Google Search displays advertisements for stalkerware services that boast real-time monitoring of romantic partners and spouses, despite the company’s self-imposed ban on such ads.
According to research by mobile security firm Certo Software and confirmed by MIT Technology Review, Google Search queries related to tracking partners such as a wife or girlfriend commonly return ads for software and services that explicitly offer to spy on other individuals.
Stalkerware, also referred to as spyware, is software designed to secretly monitor another person, tracking their location, phone calls, private messages, web searches, and keystrokes. Such apps, some of which are free but most of which are paid-for, typically run undetected in the background on a phone, or masquerade as harmless-seeming calculators, calendars, or system maintenance apps.
Google banned ads promoting stalkerware in August 2020. “The updated policy will prohibit the promotion of products or services that are marketed or targeted with the express purpose of tracking or monitoring another person or their activities without their authorization,” it reads. Software used to monitor intimate partners falls within this category, although Google still allows advertisements promoting private investigators and child-monitoring products or services.
The companies behind stalkerware services buy ads on Google against search results such as “spy app cheater,” “read wife’s texts app” and “read girlfriend’s texts app.”
The advertisements viewed by MIT Technology Review contain phrases including “app to see spouse’s text messages,” “see who your girlfriend is texting,” and “it’s like having their device.”
On their websites, stalkerware companies often present themselves as selling legal child monitoring software for concerned parents. However, Certo used a search analytics tool called Spyfu to search for the ads these companies buy on Google. It found that they bought ads against terms relating to people spying digitally on their partners. MIT Technology Review has chosen not to name these companies to avoid giving them publicity.
A spokesperson for Google said: “We do not allow ads promoting spyware for partner surveillance. We’ve reviewed the ads in question and are removing those that violate our policy.” Since MIT Technology Review brought the ads to Google’s attention, the company has removed some but not all of them from its search results. For example, searches for “read wife’s texts app” are still returning ads for stalkerware, MIT Technology Review has found.
In a cruel irony, Google’s current policies actually penalize anti-spyware companies. Phrases such as “Stop stalkerware, download our app” get caught by bans on words like “stalkerware.”
The things companies like Google do to screen the ads they run on their networks tend to be superficial, says Jan Penfrat, senior policy advisor at European Digital Rights. “They’re often automated by algorithms, and they don’t work very well,” he says of these screening systems. “They make lots and lots of mistakes, and research has shown over and over again that it’s pretty easy to circumvent them.”
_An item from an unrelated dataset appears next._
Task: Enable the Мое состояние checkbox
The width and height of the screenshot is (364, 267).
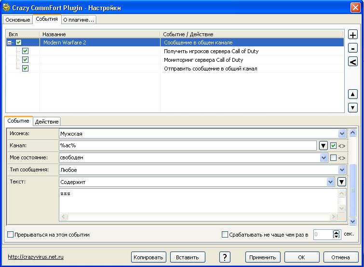Action: (x=333, y=158)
While it’s against the law in the US to install stalkerware on an adult’s phone without consent, marketing such apps is legal. Although many companies display disclaimers on their websites stating that their software is intended for legal purposes only, there have been a handful of convictions for installing spyware on unknowing adults’ devices.
Last September, in the first order of its kind, the Federal Trade Commission banned a company called Support King, which operated under the name SpyFone, from the surveillance business for illegally harvesting and sharing people’s private information and failing to implement basic security measures. The FTC said it will be “aggressive about seeking surveillance bans when companies and their executives egregiously invade our privacy.”
While many stalkerware apps are sold as parental monitoring tools for keeping an eye on children, they provide the same capabilities as services that are more blatant about being designed to spy on spouses, says David Ruiz, senior privacy advocate at the security group Malwarebytes. “There’s a whole family of applications out there that straight up says they will, quote unquote, solve your problem of a cheating spouse. Which is not just ludicrous—it’s dangerous.”
Technology-facilitated abuse is a rapidly growing problem. Around 1.5 million Americans are stalked through some form of technology every year, according to the Stalking Prevention Awareness and Resource Center, while the UK domestic violence charity Refuge reported a 97% increase in the number of abuse cases requiring specialist tech support between April 2020 and May 2021.
The charity’s tech abuse team said it works with “countless” survivors whose abusers installed stalkerware on their phones in a bid to intimidate, harass, and manipulate them.
“To hear that these apps are being marketed directly to perpetrators is extremely concerning,” says Emma Pickering, tech abuse lead at Refuge. “Tech companies must act swiftly to remove ads which enable perpetrators to access tools to read their partners’ messages or track locations without their knowledge or consent.
“We must recognize that cyberstalking is dangerous and threatening behavior in the same way stalking on the street is.”